> **DIRECTIONS FOR THIS TASK**
A stretch of the entries below is to be set down exactly, running from the line with "The image size is (1247, 971)." through the line with "The image size is (960, 720).", both included, and no other line.

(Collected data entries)
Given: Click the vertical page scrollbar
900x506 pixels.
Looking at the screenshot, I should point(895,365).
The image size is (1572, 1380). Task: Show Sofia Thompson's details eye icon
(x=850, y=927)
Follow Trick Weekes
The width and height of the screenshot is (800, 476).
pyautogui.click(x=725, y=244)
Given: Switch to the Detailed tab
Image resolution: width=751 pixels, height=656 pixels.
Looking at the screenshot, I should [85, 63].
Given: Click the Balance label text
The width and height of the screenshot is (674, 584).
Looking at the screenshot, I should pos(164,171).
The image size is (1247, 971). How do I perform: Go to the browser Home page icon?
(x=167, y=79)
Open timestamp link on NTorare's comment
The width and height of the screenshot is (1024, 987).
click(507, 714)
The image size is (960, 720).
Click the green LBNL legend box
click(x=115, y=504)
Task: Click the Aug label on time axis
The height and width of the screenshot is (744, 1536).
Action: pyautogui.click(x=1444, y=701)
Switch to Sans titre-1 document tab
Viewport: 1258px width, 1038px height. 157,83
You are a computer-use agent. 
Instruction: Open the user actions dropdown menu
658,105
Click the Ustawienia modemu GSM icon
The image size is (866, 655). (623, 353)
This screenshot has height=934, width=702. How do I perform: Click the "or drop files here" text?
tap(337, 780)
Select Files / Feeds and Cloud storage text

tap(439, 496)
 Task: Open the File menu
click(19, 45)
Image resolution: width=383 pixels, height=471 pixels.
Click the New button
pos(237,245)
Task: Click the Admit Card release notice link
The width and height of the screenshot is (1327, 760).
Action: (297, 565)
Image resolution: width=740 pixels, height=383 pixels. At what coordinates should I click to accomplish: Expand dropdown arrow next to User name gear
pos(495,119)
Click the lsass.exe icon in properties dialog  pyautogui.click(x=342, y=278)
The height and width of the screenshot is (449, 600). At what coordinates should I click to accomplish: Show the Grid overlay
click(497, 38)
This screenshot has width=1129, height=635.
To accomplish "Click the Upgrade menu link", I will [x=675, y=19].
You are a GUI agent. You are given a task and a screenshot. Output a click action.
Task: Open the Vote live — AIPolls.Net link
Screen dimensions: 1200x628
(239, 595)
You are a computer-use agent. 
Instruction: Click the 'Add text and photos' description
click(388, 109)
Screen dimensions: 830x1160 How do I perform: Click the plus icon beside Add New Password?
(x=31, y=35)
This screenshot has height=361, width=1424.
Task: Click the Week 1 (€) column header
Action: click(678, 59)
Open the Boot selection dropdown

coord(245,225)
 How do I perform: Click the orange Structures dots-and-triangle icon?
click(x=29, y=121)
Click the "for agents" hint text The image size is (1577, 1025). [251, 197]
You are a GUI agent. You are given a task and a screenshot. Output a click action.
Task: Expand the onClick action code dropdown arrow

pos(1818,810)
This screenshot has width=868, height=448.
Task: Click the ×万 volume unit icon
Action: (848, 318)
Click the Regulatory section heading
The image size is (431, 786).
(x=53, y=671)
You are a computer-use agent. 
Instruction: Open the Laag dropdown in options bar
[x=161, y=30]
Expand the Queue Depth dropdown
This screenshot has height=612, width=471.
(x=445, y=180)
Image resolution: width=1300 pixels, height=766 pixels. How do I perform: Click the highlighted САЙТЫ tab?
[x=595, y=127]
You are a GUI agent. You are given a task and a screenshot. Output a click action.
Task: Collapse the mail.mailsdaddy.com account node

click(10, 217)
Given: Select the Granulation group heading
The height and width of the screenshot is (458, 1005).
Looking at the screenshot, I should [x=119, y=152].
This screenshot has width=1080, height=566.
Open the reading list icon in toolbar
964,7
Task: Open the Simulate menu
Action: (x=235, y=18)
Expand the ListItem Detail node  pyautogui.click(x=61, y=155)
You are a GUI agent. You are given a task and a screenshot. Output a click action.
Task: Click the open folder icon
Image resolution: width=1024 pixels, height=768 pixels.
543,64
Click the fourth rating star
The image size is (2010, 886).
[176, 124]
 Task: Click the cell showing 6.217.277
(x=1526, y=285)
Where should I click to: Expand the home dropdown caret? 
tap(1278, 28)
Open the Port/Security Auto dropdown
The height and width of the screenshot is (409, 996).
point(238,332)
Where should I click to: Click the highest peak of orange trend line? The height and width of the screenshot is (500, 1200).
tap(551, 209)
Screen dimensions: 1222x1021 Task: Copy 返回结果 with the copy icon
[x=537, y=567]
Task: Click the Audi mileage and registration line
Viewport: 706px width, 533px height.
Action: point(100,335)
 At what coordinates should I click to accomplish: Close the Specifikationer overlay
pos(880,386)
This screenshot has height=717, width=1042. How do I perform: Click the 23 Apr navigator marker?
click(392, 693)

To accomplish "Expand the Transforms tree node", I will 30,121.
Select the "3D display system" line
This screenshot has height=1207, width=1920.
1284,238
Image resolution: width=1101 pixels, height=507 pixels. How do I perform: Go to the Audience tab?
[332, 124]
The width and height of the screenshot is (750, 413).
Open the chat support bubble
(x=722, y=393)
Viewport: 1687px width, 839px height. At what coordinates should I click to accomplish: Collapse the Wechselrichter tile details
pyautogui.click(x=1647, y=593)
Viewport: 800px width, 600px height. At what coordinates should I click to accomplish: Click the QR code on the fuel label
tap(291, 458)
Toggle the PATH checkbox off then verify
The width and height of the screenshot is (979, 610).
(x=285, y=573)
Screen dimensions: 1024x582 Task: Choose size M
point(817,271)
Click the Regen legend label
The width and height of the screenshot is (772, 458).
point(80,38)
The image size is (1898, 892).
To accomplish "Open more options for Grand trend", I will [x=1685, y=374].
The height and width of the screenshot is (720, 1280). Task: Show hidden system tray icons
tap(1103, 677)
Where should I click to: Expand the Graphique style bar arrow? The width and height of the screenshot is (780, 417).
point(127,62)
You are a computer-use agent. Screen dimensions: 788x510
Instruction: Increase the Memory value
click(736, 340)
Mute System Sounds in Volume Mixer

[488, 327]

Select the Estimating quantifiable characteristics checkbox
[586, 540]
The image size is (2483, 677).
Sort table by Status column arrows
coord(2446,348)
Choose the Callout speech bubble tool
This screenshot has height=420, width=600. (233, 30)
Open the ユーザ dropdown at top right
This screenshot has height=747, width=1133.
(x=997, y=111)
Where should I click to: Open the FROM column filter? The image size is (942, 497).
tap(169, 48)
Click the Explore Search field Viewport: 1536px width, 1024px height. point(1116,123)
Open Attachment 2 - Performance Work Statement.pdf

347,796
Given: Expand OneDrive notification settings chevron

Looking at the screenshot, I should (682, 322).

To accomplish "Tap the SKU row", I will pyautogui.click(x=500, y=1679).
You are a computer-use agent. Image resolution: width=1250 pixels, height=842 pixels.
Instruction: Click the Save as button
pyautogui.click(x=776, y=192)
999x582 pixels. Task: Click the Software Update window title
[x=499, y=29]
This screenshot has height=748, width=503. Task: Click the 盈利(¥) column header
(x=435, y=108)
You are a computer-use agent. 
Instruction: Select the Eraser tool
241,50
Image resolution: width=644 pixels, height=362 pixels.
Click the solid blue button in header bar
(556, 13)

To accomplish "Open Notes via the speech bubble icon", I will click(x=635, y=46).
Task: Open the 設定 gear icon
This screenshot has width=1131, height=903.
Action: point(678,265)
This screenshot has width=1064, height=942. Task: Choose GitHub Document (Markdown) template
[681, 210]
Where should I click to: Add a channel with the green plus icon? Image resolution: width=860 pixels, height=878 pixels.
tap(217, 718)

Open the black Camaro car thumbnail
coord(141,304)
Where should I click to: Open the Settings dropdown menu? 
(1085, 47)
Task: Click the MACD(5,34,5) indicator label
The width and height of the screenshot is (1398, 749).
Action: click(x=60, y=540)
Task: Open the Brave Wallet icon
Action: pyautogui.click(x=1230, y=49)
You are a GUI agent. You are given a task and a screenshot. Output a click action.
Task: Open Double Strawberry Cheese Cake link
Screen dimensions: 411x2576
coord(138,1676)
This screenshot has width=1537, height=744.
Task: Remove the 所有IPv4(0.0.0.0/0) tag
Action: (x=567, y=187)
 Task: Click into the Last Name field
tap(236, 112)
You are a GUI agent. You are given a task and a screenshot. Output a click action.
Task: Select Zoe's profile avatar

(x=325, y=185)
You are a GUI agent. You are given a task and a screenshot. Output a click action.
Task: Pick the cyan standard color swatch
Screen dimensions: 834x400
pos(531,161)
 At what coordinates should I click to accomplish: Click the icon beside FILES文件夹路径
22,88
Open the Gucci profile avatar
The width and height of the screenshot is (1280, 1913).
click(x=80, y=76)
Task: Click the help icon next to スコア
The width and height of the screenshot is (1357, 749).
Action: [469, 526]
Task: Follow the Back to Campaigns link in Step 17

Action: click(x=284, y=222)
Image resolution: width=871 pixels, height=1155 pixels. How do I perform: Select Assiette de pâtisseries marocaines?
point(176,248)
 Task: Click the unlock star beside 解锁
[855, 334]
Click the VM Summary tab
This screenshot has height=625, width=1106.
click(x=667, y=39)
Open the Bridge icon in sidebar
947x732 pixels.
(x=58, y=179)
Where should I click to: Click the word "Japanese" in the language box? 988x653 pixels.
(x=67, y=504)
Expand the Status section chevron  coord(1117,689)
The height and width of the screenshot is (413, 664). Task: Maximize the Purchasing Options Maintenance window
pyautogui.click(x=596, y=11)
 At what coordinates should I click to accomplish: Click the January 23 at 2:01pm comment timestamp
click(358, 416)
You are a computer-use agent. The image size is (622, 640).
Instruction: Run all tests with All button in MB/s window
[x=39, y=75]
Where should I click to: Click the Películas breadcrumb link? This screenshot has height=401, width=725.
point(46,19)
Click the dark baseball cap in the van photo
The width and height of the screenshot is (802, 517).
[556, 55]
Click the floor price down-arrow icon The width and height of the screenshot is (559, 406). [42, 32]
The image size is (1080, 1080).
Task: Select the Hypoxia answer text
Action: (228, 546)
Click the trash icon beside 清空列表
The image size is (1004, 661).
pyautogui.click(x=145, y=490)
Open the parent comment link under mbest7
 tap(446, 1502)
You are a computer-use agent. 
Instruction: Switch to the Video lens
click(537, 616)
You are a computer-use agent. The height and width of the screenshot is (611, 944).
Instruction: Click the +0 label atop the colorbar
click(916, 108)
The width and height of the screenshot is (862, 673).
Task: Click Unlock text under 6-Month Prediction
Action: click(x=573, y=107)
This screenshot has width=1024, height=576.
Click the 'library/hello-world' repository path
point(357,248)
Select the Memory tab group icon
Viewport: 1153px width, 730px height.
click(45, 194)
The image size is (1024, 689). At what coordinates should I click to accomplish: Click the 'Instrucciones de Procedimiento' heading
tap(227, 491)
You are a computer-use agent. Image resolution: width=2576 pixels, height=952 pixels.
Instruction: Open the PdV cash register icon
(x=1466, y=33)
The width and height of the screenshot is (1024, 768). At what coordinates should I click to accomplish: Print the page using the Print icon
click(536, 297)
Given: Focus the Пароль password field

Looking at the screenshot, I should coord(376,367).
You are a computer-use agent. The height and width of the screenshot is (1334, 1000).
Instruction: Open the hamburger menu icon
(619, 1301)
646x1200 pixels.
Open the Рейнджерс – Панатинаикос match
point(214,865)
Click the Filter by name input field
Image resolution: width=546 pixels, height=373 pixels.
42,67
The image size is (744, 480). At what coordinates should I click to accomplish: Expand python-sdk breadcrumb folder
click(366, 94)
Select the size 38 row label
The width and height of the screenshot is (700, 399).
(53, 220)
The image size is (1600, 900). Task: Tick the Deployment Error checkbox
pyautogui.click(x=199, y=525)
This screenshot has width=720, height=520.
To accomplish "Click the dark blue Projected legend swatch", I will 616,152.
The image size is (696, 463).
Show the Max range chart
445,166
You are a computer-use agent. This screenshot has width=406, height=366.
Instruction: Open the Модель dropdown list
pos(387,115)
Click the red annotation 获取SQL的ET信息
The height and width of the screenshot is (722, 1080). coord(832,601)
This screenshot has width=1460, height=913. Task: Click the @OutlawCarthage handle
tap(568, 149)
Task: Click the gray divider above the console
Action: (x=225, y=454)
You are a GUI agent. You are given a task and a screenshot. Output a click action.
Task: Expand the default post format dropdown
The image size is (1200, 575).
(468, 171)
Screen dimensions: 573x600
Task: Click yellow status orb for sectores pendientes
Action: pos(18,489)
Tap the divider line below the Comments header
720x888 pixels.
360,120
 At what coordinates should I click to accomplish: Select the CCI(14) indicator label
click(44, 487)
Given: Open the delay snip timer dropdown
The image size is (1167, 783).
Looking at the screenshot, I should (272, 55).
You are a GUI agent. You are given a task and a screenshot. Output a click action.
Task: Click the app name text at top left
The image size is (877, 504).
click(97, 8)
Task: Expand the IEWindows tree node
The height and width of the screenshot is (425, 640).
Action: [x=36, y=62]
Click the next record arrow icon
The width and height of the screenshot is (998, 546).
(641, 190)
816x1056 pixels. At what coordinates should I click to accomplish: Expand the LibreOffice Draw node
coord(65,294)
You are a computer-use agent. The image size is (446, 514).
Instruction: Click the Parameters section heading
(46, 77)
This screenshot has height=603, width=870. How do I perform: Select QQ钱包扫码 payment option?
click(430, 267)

> **TASK RESULT**
The image size is (1247, 971). How do I perform: Go to the browser Home page icon?
(x=167, y=79)
Open timestamp link on NTorare's comment
The width and height of the screenshot is (1024, 987).
click(507, 714)
The image size is (960, 720).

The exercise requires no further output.